Joining of Trains
at Champagne Meadows The collection of this information together does
generate some possibilities to think about that have before been
little considered. The joining together of several trains at
Champagne Meadow to cross the southern Jeffrey-Goodale Cutoff, and
the several divisions of the same in the Boise Valley and along the
Boise River does complicate the matter. It appears that the
divisions back on the Oregon Trail were not always according to the
original make up of each prior train.
The division of the early Goodale Train, some to go on the new route
through central Idaho and some down the old Oregon Trail also
complicated the study. Whether that Goodale Train going NW was
divided and later rejoined, as Nellie Mills indicated, is not clear,
but neither has it been rendered an impossibility!
There still remains the fairly well established fact that Tim
Goodale did lead a portion of the original train across the Boise
River and to the Emmett area. This need not be eliminated even if
some other wagons went to another crossing of the Boise River and
then on north to a crossing of the Payette River by another route.

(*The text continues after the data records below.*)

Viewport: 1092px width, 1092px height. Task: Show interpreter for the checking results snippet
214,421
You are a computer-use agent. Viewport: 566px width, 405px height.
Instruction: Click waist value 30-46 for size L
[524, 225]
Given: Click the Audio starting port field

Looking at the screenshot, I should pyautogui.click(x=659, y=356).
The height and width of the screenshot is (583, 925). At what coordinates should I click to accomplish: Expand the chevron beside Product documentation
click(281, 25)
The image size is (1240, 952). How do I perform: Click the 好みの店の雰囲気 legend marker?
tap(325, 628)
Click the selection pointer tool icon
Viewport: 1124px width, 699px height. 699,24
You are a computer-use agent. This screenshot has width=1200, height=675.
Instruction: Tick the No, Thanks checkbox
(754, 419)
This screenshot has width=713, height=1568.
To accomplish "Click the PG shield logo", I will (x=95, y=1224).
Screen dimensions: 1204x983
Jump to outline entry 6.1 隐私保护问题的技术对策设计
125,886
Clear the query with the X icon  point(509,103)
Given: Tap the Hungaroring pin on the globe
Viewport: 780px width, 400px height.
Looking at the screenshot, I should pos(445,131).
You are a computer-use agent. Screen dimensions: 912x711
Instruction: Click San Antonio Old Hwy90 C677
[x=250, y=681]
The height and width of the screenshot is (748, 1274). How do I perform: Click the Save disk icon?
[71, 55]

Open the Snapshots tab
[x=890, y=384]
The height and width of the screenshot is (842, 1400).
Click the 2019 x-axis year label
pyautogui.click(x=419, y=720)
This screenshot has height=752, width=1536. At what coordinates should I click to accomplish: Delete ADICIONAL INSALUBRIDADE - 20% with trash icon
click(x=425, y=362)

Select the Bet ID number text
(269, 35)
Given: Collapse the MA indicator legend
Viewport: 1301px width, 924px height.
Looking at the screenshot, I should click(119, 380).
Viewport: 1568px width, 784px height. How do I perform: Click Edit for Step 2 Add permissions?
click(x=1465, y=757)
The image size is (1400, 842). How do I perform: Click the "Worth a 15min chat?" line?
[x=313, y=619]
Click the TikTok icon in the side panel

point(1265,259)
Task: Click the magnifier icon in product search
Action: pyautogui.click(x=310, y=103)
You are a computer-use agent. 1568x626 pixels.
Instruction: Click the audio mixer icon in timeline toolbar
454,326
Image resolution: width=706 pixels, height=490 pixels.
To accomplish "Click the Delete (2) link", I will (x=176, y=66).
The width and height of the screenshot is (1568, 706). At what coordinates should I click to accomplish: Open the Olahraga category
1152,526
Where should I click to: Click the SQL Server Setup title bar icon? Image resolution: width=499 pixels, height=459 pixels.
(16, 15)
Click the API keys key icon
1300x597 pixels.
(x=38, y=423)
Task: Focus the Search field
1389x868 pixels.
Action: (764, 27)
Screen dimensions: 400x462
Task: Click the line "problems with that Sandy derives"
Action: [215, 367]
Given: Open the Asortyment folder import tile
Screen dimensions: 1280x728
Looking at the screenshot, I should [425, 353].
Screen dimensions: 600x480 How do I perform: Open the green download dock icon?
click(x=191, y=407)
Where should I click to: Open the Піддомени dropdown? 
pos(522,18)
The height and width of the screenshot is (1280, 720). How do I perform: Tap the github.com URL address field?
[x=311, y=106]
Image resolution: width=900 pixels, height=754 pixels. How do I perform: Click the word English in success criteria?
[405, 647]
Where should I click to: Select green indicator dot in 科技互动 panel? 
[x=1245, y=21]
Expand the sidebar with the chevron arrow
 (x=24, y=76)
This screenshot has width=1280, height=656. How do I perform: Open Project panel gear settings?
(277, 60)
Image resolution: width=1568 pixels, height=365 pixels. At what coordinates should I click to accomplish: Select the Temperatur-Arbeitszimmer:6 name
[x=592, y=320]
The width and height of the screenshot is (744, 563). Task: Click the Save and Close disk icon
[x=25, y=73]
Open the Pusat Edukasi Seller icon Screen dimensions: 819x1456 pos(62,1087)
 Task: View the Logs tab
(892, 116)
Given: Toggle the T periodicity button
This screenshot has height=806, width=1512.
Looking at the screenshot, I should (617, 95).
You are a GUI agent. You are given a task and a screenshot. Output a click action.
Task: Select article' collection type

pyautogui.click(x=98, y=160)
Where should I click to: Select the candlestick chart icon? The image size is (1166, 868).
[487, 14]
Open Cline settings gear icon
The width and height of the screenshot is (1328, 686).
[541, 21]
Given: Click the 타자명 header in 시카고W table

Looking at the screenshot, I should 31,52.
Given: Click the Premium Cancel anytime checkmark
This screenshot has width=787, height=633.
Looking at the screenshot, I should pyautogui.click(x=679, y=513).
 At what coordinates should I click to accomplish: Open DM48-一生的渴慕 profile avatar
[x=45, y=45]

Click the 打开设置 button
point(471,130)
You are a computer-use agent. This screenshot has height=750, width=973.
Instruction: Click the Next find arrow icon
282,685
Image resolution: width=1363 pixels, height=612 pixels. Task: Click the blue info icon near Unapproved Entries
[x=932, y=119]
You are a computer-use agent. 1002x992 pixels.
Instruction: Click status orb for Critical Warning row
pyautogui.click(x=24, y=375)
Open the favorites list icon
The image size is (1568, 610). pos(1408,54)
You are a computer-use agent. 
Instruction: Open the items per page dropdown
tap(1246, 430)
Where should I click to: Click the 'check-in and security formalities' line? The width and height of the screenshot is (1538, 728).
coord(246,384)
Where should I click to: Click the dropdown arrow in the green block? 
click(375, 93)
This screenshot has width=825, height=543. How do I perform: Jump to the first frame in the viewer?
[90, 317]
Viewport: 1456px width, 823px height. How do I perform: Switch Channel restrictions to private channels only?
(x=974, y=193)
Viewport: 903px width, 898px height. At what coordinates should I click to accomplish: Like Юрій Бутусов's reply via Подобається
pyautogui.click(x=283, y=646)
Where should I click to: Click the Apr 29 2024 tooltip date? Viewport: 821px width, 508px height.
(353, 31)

The 1868 land plats do show a faint trail, probably originally an
Indian trail, from the south and following near the Snake River
across T6N, R5W, T7N, R5W, and T8N, R5W. On the plat for T8N, R5W
the Goodale Cutoff-Umatilla Road turned from westerly to north and
followed near the Snake River through T9N, R5W. Any train coming
from the south along that possible faint trail route would have
crossed the Payette River in T8N, R5W, down stream about 2 miles
from the Bluff Station, to join a train coming from the east on the
north side of the river!
The little doubt that has been cast on the route of Tim Goodale NW
from Eagle, and down near Freezeout Hill, hinges mostly on the
information attributed to Dunham Wright by the recorder of his
stories, Frank Jasper. His own admission of doubt about historical
accuracy of some of Wright's stories and whether Dunham witnessed
everything that he told stories about is an important factor. To try
and write everything later as though it came directly from Wright's
mouth is a questionable practice in itself!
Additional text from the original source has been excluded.